**What you will do:**
Only the lines from the one with "Accessibility (27, 2323)" through the last line of the data below are to be duplicated, exactly and without pictures.

(Beginning of Exercise input)

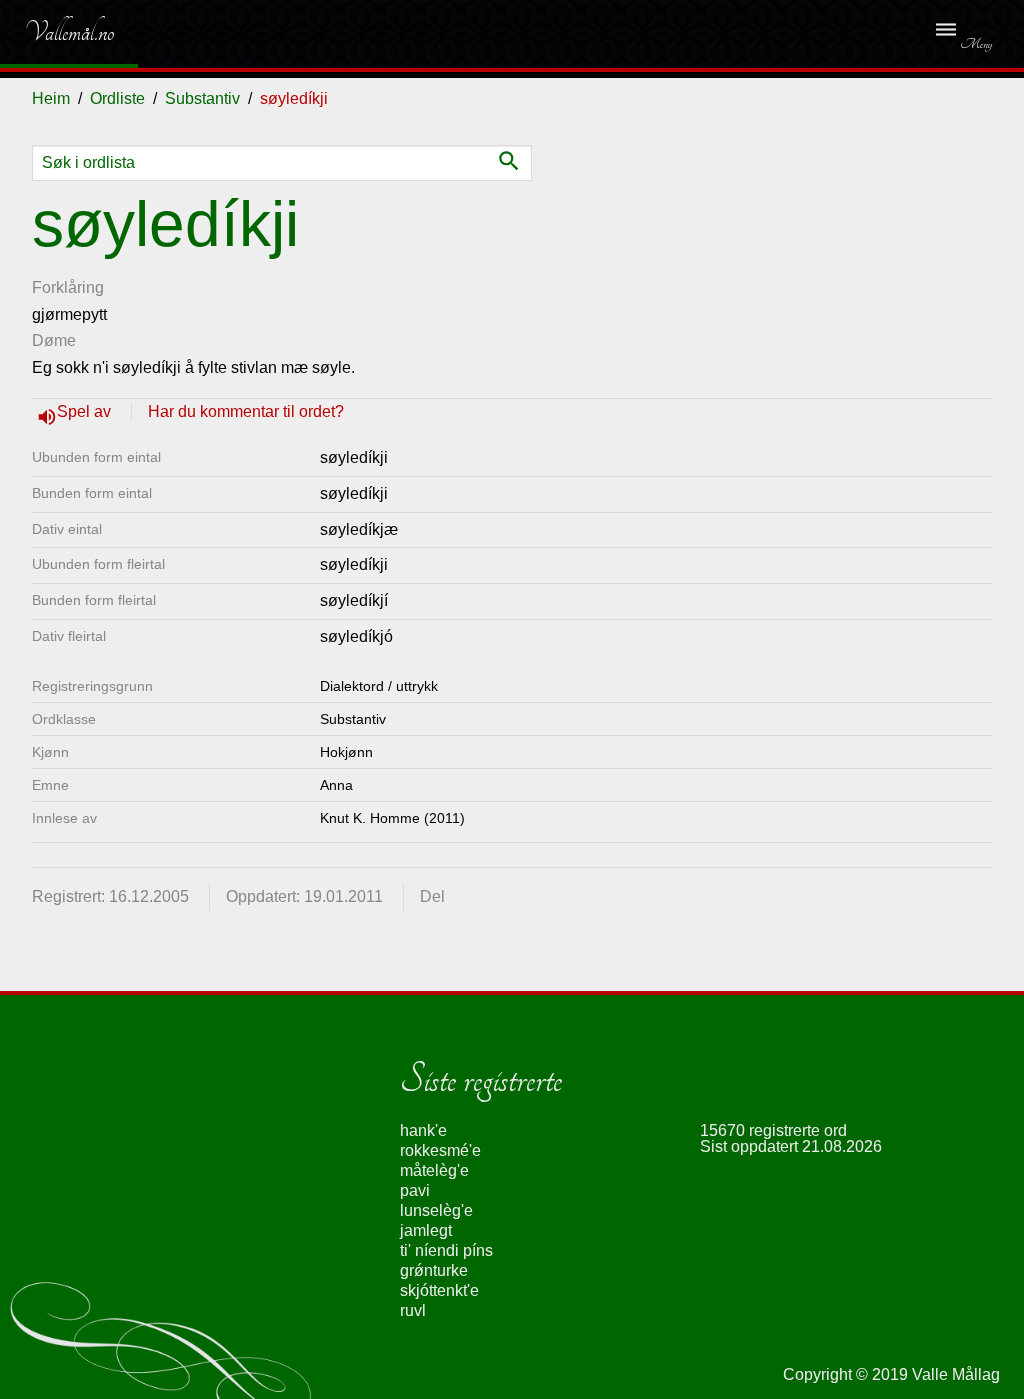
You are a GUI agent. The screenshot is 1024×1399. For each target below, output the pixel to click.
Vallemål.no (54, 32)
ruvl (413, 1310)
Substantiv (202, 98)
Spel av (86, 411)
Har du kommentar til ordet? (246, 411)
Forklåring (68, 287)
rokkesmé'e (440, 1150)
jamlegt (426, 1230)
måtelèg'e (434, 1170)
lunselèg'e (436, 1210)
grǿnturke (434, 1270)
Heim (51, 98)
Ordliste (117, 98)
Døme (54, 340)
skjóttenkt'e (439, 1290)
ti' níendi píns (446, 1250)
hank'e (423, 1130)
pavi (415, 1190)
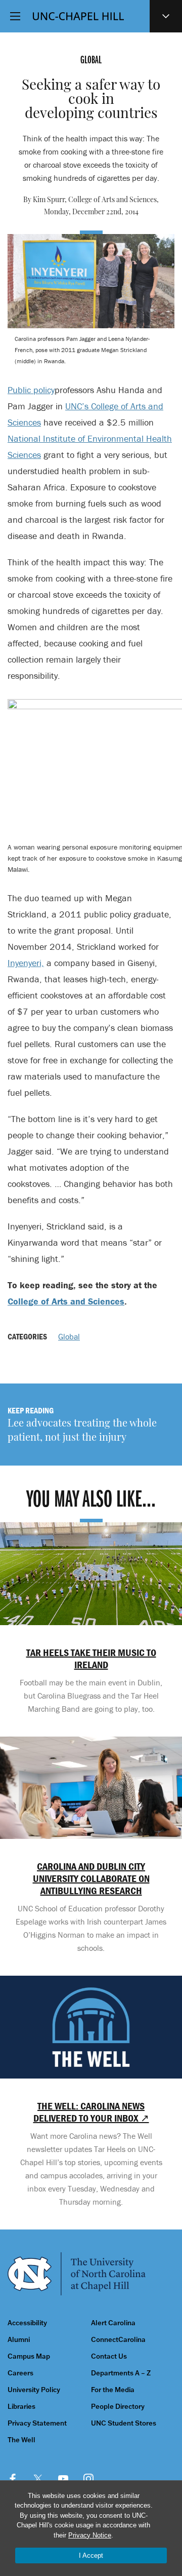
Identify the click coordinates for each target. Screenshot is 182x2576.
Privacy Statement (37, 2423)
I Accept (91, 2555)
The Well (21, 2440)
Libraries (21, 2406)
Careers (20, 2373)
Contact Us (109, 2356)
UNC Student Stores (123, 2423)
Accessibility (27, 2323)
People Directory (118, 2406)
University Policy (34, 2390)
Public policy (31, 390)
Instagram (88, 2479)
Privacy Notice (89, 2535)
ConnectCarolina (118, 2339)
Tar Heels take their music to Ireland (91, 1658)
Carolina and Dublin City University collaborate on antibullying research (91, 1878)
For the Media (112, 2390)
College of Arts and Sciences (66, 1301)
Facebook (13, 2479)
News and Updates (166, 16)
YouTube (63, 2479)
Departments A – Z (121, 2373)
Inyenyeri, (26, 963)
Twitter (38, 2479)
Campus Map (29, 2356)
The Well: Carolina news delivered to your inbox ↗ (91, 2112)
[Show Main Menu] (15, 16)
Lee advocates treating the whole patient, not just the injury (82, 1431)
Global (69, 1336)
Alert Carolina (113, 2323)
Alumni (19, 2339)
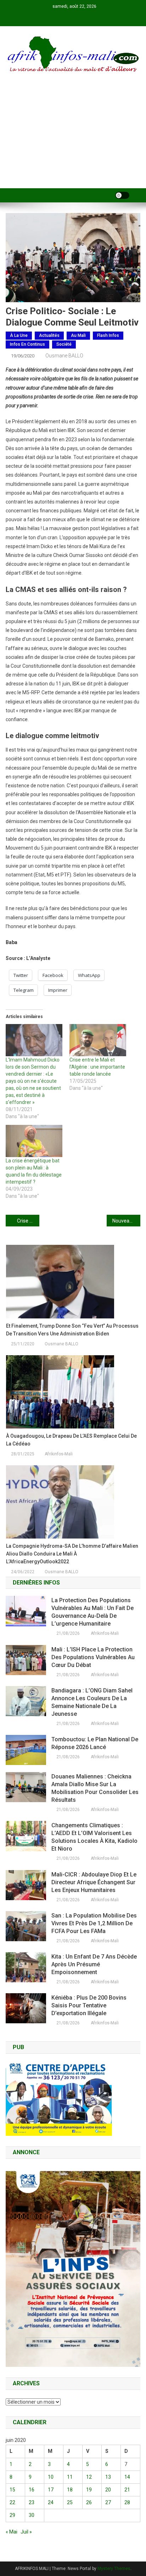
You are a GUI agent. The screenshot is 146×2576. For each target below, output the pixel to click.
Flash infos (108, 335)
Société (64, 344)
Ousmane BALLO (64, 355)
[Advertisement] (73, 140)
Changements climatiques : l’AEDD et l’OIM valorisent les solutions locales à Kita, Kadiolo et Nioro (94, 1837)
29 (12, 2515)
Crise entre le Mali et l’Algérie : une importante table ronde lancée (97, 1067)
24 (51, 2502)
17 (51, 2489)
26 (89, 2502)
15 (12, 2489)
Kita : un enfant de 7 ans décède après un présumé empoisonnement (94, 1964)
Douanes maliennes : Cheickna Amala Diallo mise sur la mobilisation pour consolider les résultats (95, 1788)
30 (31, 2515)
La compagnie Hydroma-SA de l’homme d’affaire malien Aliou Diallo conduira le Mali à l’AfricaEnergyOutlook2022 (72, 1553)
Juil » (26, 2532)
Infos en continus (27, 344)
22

(End of Exercise input)

**Answer to this problem:**
Accessibility (27, 2323)
People Directory (118, 2406)
University Policy (34, 2390)
Public policy (31, 390)
Instagram (88, 2479)
Privacy Notice (89, 2535)
ConnectCarolina (118, 2339)
Tar Heels take their music to Ireland (91, 1658)
Carolina and Dublin City University collaborate on antibullying research (91, 1878)
For the Media (112, 2390)
College of Arts and Sciences (66, 1301)
Facebook (13, 2479)
News and Updates (166, 16)
YouTube (63, 2479)
Departments A – Z (121, 2373)
Inyenyeri, (26, 963)
Twitter (38, 2479)
Campus Map (29, 2356)
The Well: Carolina news delivered to your inbox ↗ (91, 2112)
[Show Main Menu] (15, 16)
Lee advocates treating the whole patient, not just the injury (82, 1431)
Global (69, 1336)
Alert Carolina (113, 2323)
Alumni (19, 2339)
You are a GUI agent. The screenshot is 146×2576. For each target below, output the pixel to click.
Flash infos (108, 335)
Société (64, 344)
Ousmane BALLO (64, 355)
[Advertisement] (73, 140)
Changements climatiques : l’AEDD et l’OIM valorisent les solutions locales à Kita, Kadiolo et Nioro (94, 1837)
29 (12, 2515)
Crise entre le Mali et l’Algérie : une importante table ronde lancée (97, 1067)
24 (51, 2502)
17 (51, 2489)
26 (89, 2502)
15 (12, 2489)
Kita : un enfant de 7 ans décède après un présumé empoisonnement (94, 1964)
Douanes maliennes : Cheickna Amala Diallo mise sur la mobilisation pour consolider les résultats (95, 1788)
30 (31, 2515)
La compagnie Hydroma-SA de l’homme d’affaire malien Aliou Diallo conduira le Mali à l’AfricaEnergyOutlook2022 (72, 1553)
Juil » (26, 2532)
Infos en continus (27, 344)
22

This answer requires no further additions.